367 BC in various calendars
- Gregorian calendar: 367 BC CCCLXVII BC
- Ab urbe condita: 387
- Ancient Egypt era: XXX dynasty, 14
- - Pharaoh: Nectanebo I, 14
- Ancient Greek Olympiad (summer): 103rd Olympiad, year 2
- Assyrian calendar: 4384
- Balinese saka calendar: N/A
- Bengali calendar: −960 – −959
- Berber calendar: 584
- Buddhist calendar: 178
- Burmese calendar: −1004
- Byzantine calendar: 5142–5143
- Chinese calendar: 癸丑年 (Water Ox) 2331 or 2124 — to — 甲寅年 (Wood Tiger) 2332 or 2125
- Coptic calendar: −650 – −649
- Discordian calendar: 800
- Ethiopian calendar: −374 – −373
- Hebrew calendar: 3394–3395
- - Vikram Samvat: −310 – −309
- - Shaka Samvat: N/A
- - Kali Yuga: 2734–2735
- Holocene calendar: 9634
- Iranian calendar: 988 BP – 987 BP
- Islamic calendar: 1018 BH – 1017 BH
- Javanese calendar: N/A
- Julian calendar: N/A
- Korean calendar: 1967
- Minguo calendar: 2278 before ROC 民前2278年
- Nanakshahi calendar: −1834
- Thai solar calendar: 176–177
- Tibetan calendar: 阴水牛年 (female Water-Ox) −240 or −621 or −1393 — to — 阳木虎年 (male Wood-Tiger) −239 or −620 or −1392

= 367 BC =

Year 367 BC was a year of the pre-Julian Roman calendar.

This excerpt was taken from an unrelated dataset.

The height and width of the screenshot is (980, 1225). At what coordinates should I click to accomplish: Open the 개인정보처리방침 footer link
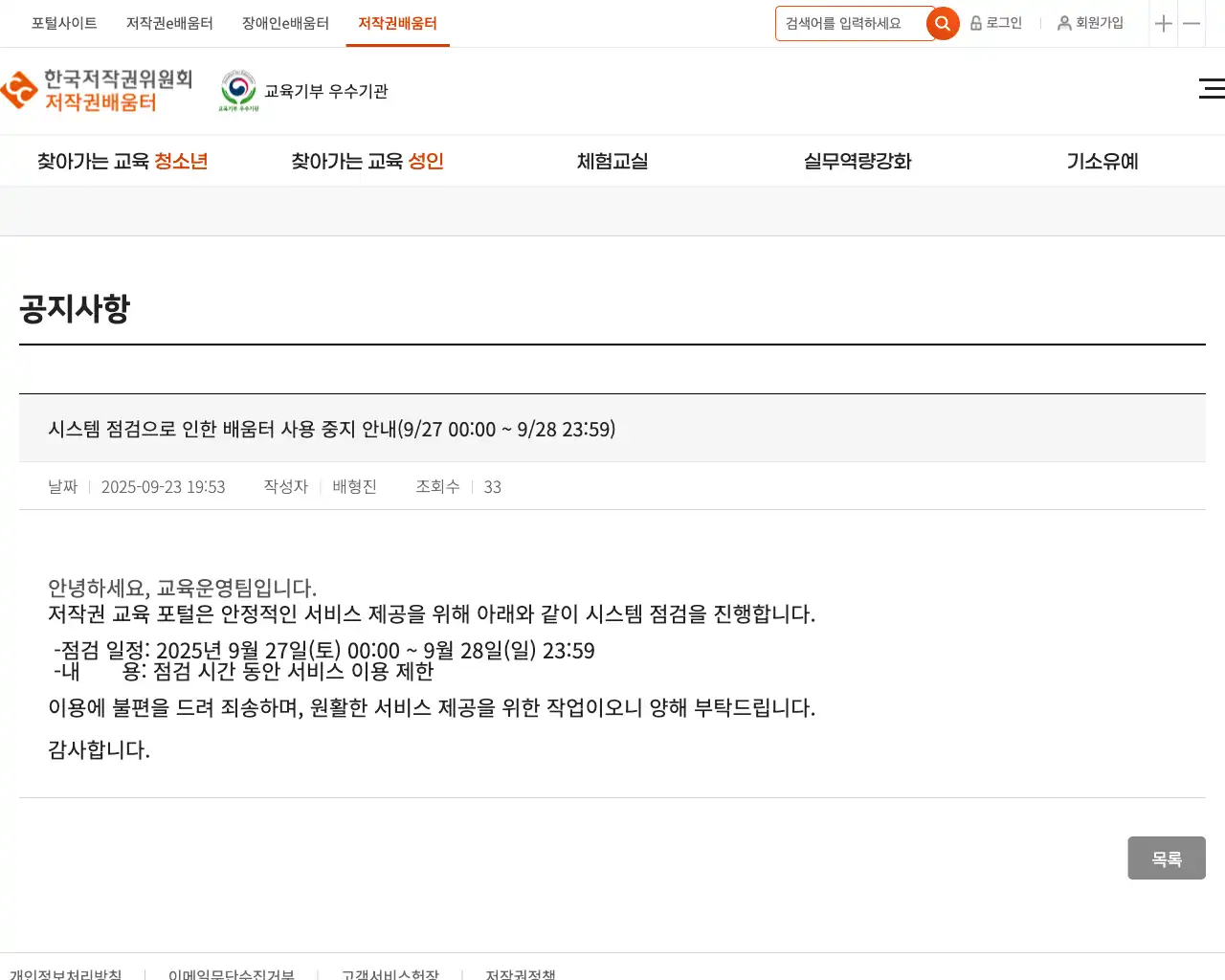pyautogui.click(x=66, y=973)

At the time, it was known as the Year of the Tribunate of Cossus, Maluginensis, Macerinus, Capitolinus, Cicurinus and Poplicola (or, less frequently, year 387 Ab urbe condita). The denomination 367 BC for this year has been used since the early medieval period, when the Anno Domini calendar era became the prevalent method in Europe for naming years.

== Events ==

=== By place ===

==== Greece ====
- The Theban general, Epaminondas, again invades the Peloponnesus, but this time achieves little beyond winning Sicyon over to an alliance with Thebes. When he returns to Thebes, he is again put on trial, and again acquitted.
- Archidamus III, son of Agesilaus II of Sparta, commands a Spartan army which scores a victory over the Arcadians.
- Theban leader Pelopidas goes on an embassy to the Persian king Artaxerxes II and induces him to propose a settlement of the Greek states' disputes according to the wishes of the Thebans. Artaxerxes II issues an edict consisting of peace terms for the Greeks, but his edict is not obeyed by any of the Greek states.
- Aristotle arrives in Athens and teaches at Plato's Academy.

==== Sicily ====
- Dionysius I of Syracuse dies and is succeeded as tyrant of the city by his son Dionysius II. As the younger Dionysius is weak and inexperienced, Dion, brother-in-law of the elder Dionysius, assumes control and persuades Plato, whose friendship he has acquired, to train the new tyrant in the practical application of his philosophical principles.
- Dionysius II makes peace with Carthage on the same terms established after his father's defeat by Carthage in the previous decade.

==== Roman Republic ====
- During the ten-year period that Gaius Licinius (Calvus) Stolo is tribune in Rome (376 BC to 367 BC) he does much to reduce the enmity between patricians and plebs by reforming a number of laws. During his term, he proposes the Lex Licinia Sextia, which restores the consulship to the plebs, requires a plebeian consul seat, limits the amount of public land that one person can hold, and regulates debts. The patricians oppose these laws, though they are now finally passed and take effect from 366 BC.
- The temple to Concordia on the Forum Romanum in Rome is built by Marcus Furius Camillus.

=== By topic ===

==== Philosophy ====
- The Greek philosopher and scientist, Aristotle, goes to Athens as a pupil at Plato's Academy.

== Births ==
- Ptolemy, Macedonian general, later founder of the Ptolemaic dynasty of Egypt (d. 282 BC)

== Deaths ==
- Dionysius I, tyrant of Syracuse (b. 430 BC)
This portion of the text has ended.